Last weekend, I found myself descending down a rope without being able to see the top of it, or the bottom. I moved down slowly, steadily, one had below the other – unsure what I was heading towards or how much further I had to go before reaching my destination. I couldn’t see more than a couple of metres above me, below me, around me – everything beyond was milky and still. I had no way of communicating, the only sound I could hear was that of my breath: deep, Darth Vader-like, echoing around my skull as I tried to keep it even. It was one of the most disorientating, unnerving and otherworldly places I had ever been in – and the most astonishing thing was that it was just a couple of hours away from home, in the UK.
This was my first real experience of scuba diving, and I was heading down 14 metres to the wreck of a fishing boat in Swanage, Dorset. I’d had plenty of preparation – including weekly dive sessions in the local pool and seven lectures on the theory of diving, including everything from underwater navigation to how to stop your lungs from exploding when you ascend.
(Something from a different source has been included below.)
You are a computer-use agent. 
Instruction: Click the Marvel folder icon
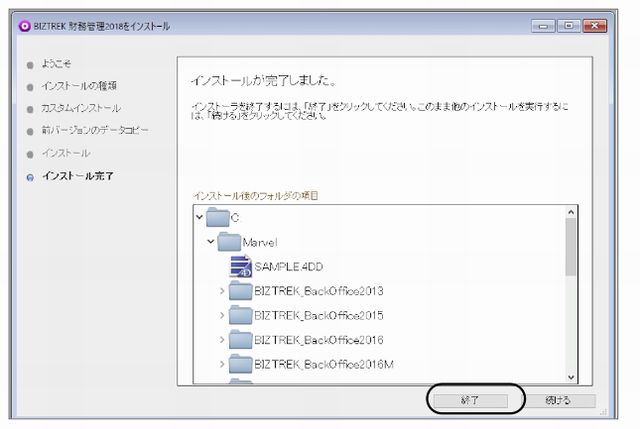coord(231,241)
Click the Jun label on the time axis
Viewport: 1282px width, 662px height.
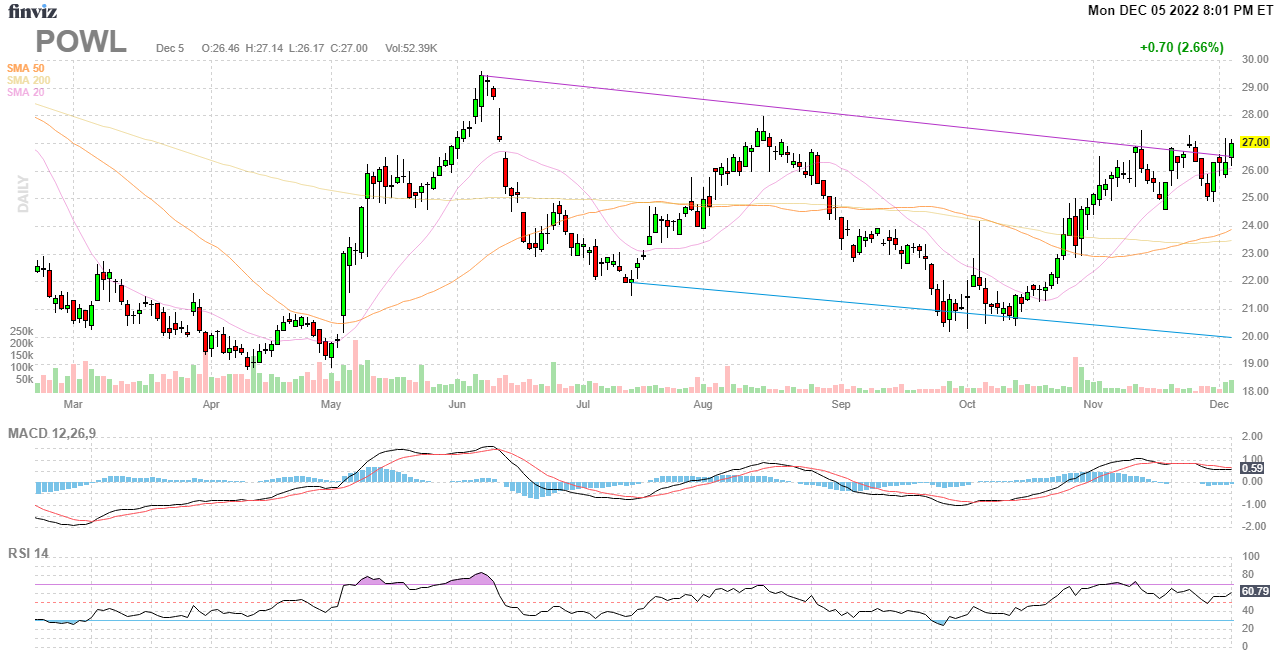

I’d even done a few shallow dives under Swanage pier – in water barely deeper than the pool, but with currents, rocks and stray fishing lines to contend with.
Photo by Yu Diving
But I don’t think anyone can ever be prepared for their first proper dive. I was in the water with my dive buddy, Tom – who had been diving pretty much since the sport was invented, and who I trusted – quite literally – with my life, but underwater, you cannot talk. I’ve done a few scary things before, but have always been able to tell someone – this is scary! Which is sometimes all you need. Robbed of the ability to speak, my mind was left to wander, and thoughts of exploding lungs, nitrogen narcosis and fishing net entanglement bubbled away in the watery void. As the rusted wreck finally emerged from the sediment, I tried to sort out my buoyancy; experienced divers hate it when the newbies kick up the silt and ruin it for everyone else. But as I rose gently from the seabed, I became utterly paranoid that I would shoot up to the surface, and gripped onto the wreck, never letting go with both hands, ever. I also wanted to stay within emergency grabbing distance of Tom, and managing the two took up most of my concentration – I wasn’t paying any attention to the wreck, or the fish, or the general incredibleness of what was around me: I was 14 metres underwater! And breathing! I then glanced at how much air I had used, and it was about twice as much as I’d thought – I had to get the anxiety under control or this dive would have to be cut short.
Photo by Tim Sheerman-Chase
After a while, Tom found the rope at the end of the wreck and we pulled ourselves along it to a second boat, a few metres away, but completely invisible from the first. I began to relax, and realise I wasn’t going to float to the surface, or drift off. The water at this depth was far calmer than under the pier, and the weight of it kept me rooted. As we approached the second wreck, Tom stopped and pointed – a shoal of fish hovered in the water, and we hovered too, just a couple of metres from them. This was amazing. The second boat was all smashed up wood – a cooler wreck, and I felt confident enought not to grip the sides of it as we swam around it, twice. We saw the rusted propeller, and played with a crab. We had the whole wreck to ourselves – none of the other divers had come across the rope yet; this was Tom’s experience coming into play. By the time I’d decided I loved scuba diving, it was time to head back up. Slowly, slowly, we ascended the rope, and the water above our heads flooded with light as we travelled towards the sun. We dangled at six metres for our safety stop, calm, unhurried, then floated gently to the surface, where the underwater world, which had stretched just a couple of metres around me, sudenly opened up into the vast horizon of the ocean. Buffeted by waves, we signalled to the boat and it came to collect us. As the dive lift hauled me out of the saltwater I was once again weighed down by lead and steel and three layers of wet neoprene, staggering across the deck on my fins, a lumbering sea lion that, just minutes before, had been gliding, streamlined, through the water.
I was trembling with the weight, and the physical exhaustion, and the adrenaline – I did it! – and Tom was delighted. Regulators out, masks off, we could finally speak to each other. “That was the perfect dive!” said Tom, delighted. But hving wanted to communicate for so long, I was momentarily lost for words.
Time had contracted and expanded beneath the surface, it was a space without time and I had no idea how long we’d been down; it turned out to be 40 minutes. A long time to be underwater, with just the sound of your own breath, and no way of communicating your anxiety or amazement. A short time to be transported into another world, one in which I wasn’t designed to survive, and one which few people will experience – but one which I would very much like to visit again.